Designing leading-edge silicon takes years and hundreds of millions of dollars. Traditional EDA tools struggle to keep up with the complexity of modern accelerators. And yet, demand has never been higher. The global semiconductor market is set to approach $1 trillion in 2026. Every frontier model, every hyperscaler, and every new AI-native product ultimately runs into the same constraint: how quickly—and how affordably—we can design the chips underneath it all. The future of the chip industry depends on new designs.

Ricursive Intelligence is a step-change on the path to AGI. And we truly believe there’s no one better poised to solve this problem than co-founders Dr. Anna Goldie and Dr. Azalia Mirhoseini. Previously, they worked at Google DeepMind and co-created AlphaChip, a novel reinforcement learning method for chip design, credited with transforming how Google designs TPUs. 

Ricursive extends that foundation into something bigger. At Ricursive, the loop between AI and hardware closes: models design chips, those chips accelerate better models, and the system continually improves itself. In a field obsessed with abstract definitions of AGI, Ricursive has actually presented a concrete path to get there. 
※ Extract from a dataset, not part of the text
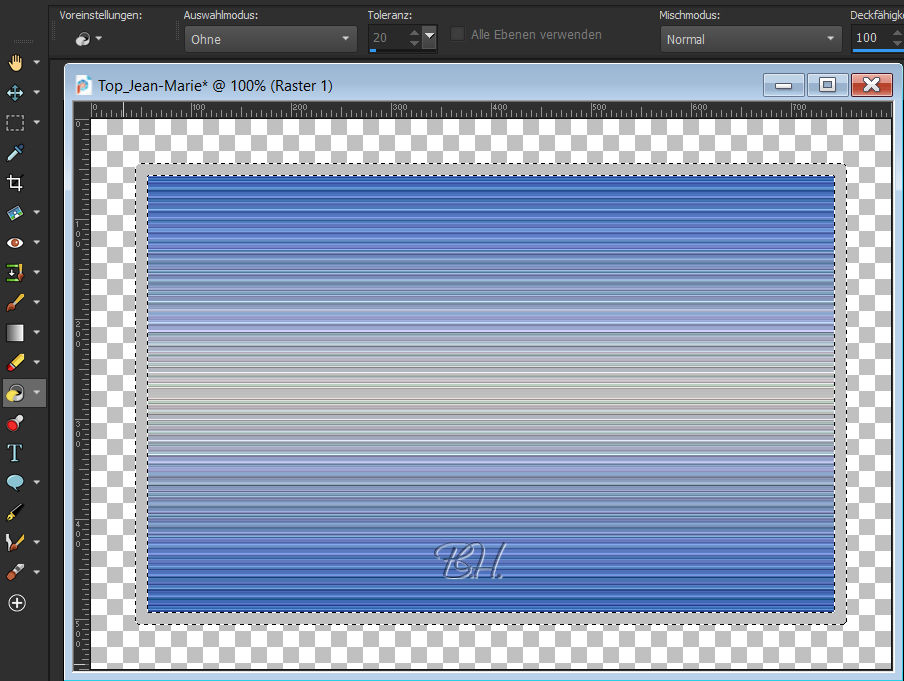Choose the Red Eye tool
The width and height of the screenshot is (904, 681).
point(15,242)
Today, we announce that Felicis has formalized our partnership with this extraordinary team by participating in Ricursive’s Series A. But we’ve been lucky to know these founders for some time. Michelle’s relationship with Azalia goes back years. Felicis is a SEAMS affiliate at Stanford, and by sponsoring her Scaling Intelligence Lab there, we’ve stayed close to the research questions that ultimately led to the founding of Ricursive.

Separately, James was lucky enough to score a seat next to Anna at a research symposium. He knew immediately that this was someone he wanted to work with and support. Anna’s obviously technically brilliant, but also curious, principled, and utterly-clearsighted about the future. 
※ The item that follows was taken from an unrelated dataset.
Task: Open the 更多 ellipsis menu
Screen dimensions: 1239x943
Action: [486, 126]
Anna and Azalia began exploring ideas together in 2018. They kept coming back to the same thesis: chip design had become the primary bottleneck in AI scaling, and model-hardware co-evolution was the most credible path forward. Watching them work together, it’s clear why they gravitated towards each other. They have a deep history of collaboration, mutual respect, and an almost uncanny ability to think in sync. It’s the kind of co-founder dynamic you can’t manufacture. By the time Ricursive formally came together, our decision process was simple. The trust was already there.

Ricursive is a perfect example of our researcher-founder thesis: when you give world-class scientists the space for deep, unconstrained research instead of forcing early commercialization, you don’t just get a company. You get a new technical frontier. We believe the next wave of AI progress won’t come from incremental product tweaks on today’s language models. It’ll take researcher-founders like Azalia and Anna who are willing to do the hard, long-horizon work to get us there.